## 节选内容:
----------------------------------------

如何从具有不同命名空间的子项中获取lxml.objectify项?

时间:2016-11-09 07:06:58

标签: python xml xpath lxml

我有以下python脚本:

from lxml import objectify
xml = objectify.fromstring("""<?xml version="1.0" encoding="utf-8"?>
<cfdi:Comprobante xmlns:xsi="http://www.w3.org/2001/XMLSchema-instance" xmlns:cfdi="http://www.sat.gob.mx/cfd/3" xsi:schemaLocation="http://www.sat.gob.mx/cfd/3 http://www.sat.gob.mx/sitio_internet/cfd/3/cfdv32.xsd">
  <cfdi:Emisor rfc="XYZU8801017YA" nombre="MOYLOP260">
    <cfdi:DomicilioFiscal calle="Calle value"/>
    <cfdi:RegimenFiscal Regimen="Regimen value" />
  </cfdi:Emisor>
  <cfdi:Complemento>
    <tfd:TimbreFiscalDigital xsi:schemaLocation="http://www.sat.gob.mx/TimbreFiscalDigital http://www.sat.gob.mx/TimbreFiscalDigital/TimbreFiscalDigital.xsd" xmlns:tfd="http://www.sat.gob.mx/TimbreFiscalDigital"
        version="1.0" UUID="UUID value"/>
  </cfdi:Complemento>
</cfdi:Comprobante>""")
print "xml.Emisor.DomicilioFiscal.get('calle'):", xml.Emisor.DomicilioFiscal.get('calle')
print "xml.Emisor.RegimenFiscal.get('Regimen'):", xml.Emisor.RegimenFiscal.get('Regimen')
tfd = xml.Complemento.xpath('tfd:TimbreFiscalDigital[1]',
                            namespaces={'tfd': 'http://www.sat.gob.mx/TimbreFiscalDigital'})
print "tfd[0].get('UUID'):", tfd[0].get('UUID')
try:
    print "xml.Complemento.TimbreFiscalDigital: ", xml.Complemento.TimbreFiscalDigital.get('UUID')

----------------------------------------

已存条目:

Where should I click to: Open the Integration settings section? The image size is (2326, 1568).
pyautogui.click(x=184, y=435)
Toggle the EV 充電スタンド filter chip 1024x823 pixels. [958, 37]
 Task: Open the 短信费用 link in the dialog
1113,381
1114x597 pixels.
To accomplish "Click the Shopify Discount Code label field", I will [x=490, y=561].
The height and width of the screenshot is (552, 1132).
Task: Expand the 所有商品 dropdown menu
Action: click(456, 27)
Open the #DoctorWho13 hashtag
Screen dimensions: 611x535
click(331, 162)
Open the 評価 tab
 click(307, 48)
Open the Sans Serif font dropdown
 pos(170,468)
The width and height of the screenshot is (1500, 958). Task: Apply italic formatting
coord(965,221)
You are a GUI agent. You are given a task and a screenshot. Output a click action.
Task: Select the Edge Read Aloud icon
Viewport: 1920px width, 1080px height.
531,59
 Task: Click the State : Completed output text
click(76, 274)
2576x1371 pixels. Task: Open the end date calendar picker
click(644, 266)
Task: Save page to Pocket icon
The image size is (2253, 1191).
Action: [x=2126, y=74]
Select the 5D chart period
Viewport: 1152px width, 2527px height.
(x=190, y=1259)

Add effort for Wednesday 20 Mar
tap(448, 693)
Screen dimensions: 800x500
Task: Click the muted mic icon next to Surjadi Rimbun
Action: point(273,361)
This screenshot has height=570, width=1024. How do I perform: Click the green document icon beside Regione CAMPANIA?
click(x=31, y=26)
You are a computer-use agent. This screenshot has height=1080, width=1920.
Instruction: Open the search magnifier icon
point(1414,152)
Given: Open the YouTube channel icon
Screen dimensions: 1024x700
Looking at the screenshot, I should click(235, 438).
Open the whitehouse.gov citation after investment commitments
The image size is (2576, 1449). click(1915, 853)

----------------------------------------

## 任务内容:
根据上面的节选内容,回答下列问题:
1. 这篇帖子的发布时间是什么?
2. 代码中 cfdi:Emisor 元素的 rfc 属性值是什么?
3. 调用 xpath 查找 TimbreFiscalDigital 时,前缀 tfd 对应的命名空间地址是什么?

## 完成结果:
1. 发布时间是 2016-11-09 07:06:58。
2. rfc 属性值是 XYZU8801017YA。
3. 对应的命名空间地址是 http://www.sat.gob.mx/TimbreFiscalDigital。